If you don't change your site at all, there will still be changes to advertisers sites and advertising campaigns and user behaviour and competitors sites and days of the week and weeks of the month and months of the year etc. all of which will affect you. This is without Google making any changes.
Only if you have a large, diverse site with lots of different advertisers and a large amount of traffic, can you expect to see some stability in statistics (provided you look at at least a week's worth.
Bddmed, you asked, "What do you mean by impressions?" , I mean the impressions as shown by adsense. I do not mean hits. I just get 600-650 unique visitors each day. So, I guess the number is a little small.
Okay, finally, so when people worry about their low CTR or other such figures, they consider these over a period of a week or so, han?
Thanks!
from what i've seen, some new content designs can have a higher epc for a short period of time, which could account in part for the wide range of data.
Once day, I will have a CTR of 0.39% and the very next my CTR will be 1.5%.
I have the same problem. From 8:00am to 8:01am, my CTR was 100%! But right after that, from 8:01am to 8:02am, my CTR was 0%! How can that possibly be? Are Google's stats screwed up? Are they stealing my money?
Sounds absurd, doesn't it? But why should it be absurd to compare CTR from one minute to the other? The answer is: the correct time period to base comparisons on depends largely on how much traffic you get.
To find out what a more reasonable time period is for your website, download your daily CTRs into a spreadsheet. Learn how to calculate a moving average with your spreadsheet. Then, simply increase the "window" of the moving average until the resulting curve starts to look smooth instead of jerky.

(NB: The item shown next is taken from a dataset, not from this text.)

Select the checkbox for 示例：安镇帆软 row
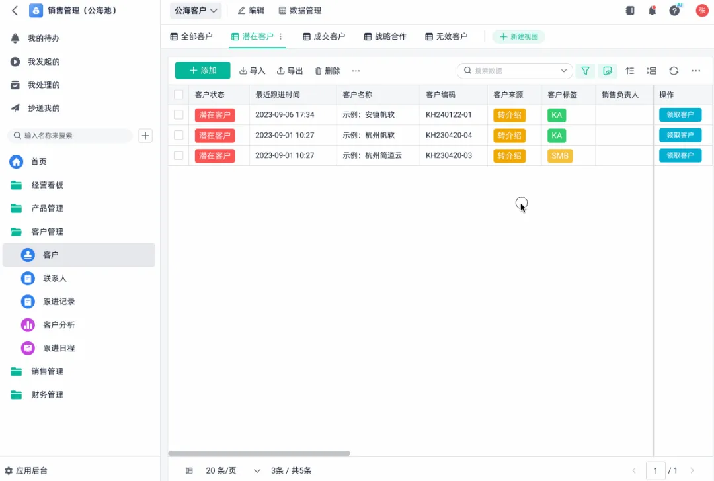(x=178, y=114)
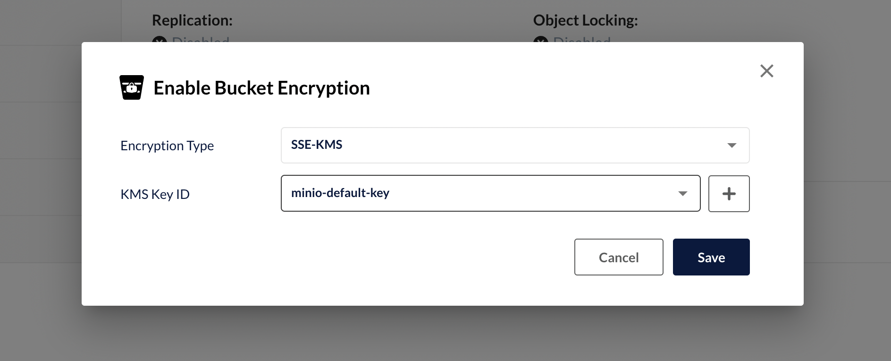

For example, it could be that when you look every day at the average of the last 2 weeks worth of CTR, you end up with a fairly stable number. In that case, you know that (until your traffic volume changes significantly), you should pay attention to the 2-week average, and not pay attention to big daily variations (which are essentially noise, just as looking at minute-to-minute CTR on my website would produce nothing but noise for me).
- Complaining about AdSense
- Conspiracy theories about payouts and smart pricing
- Panic attack threads when PAYMENT IN PROGRESS isn't on time
- so on and so forth...
Everything else fluctuates all the time, day to day, month to month, season to season.
I'd suggest that daily fluctuations may not be that meaningful. I compare trends on a monthly basis, comparing this month's earnings so far to previous data.
ditto. if I based everything on the daily or hourly fluctuations, I'd go mad. Looking at the bigger (monthly) picture, you will generally see an upward trend and that's encouraging.
Comparing doesn't satisfy me enough to ease my apprehension unless I can equate it favorably to my highest months. I have been playing the recovery game since Feburary.
Ann
P.S. you might want to experiment along those lines.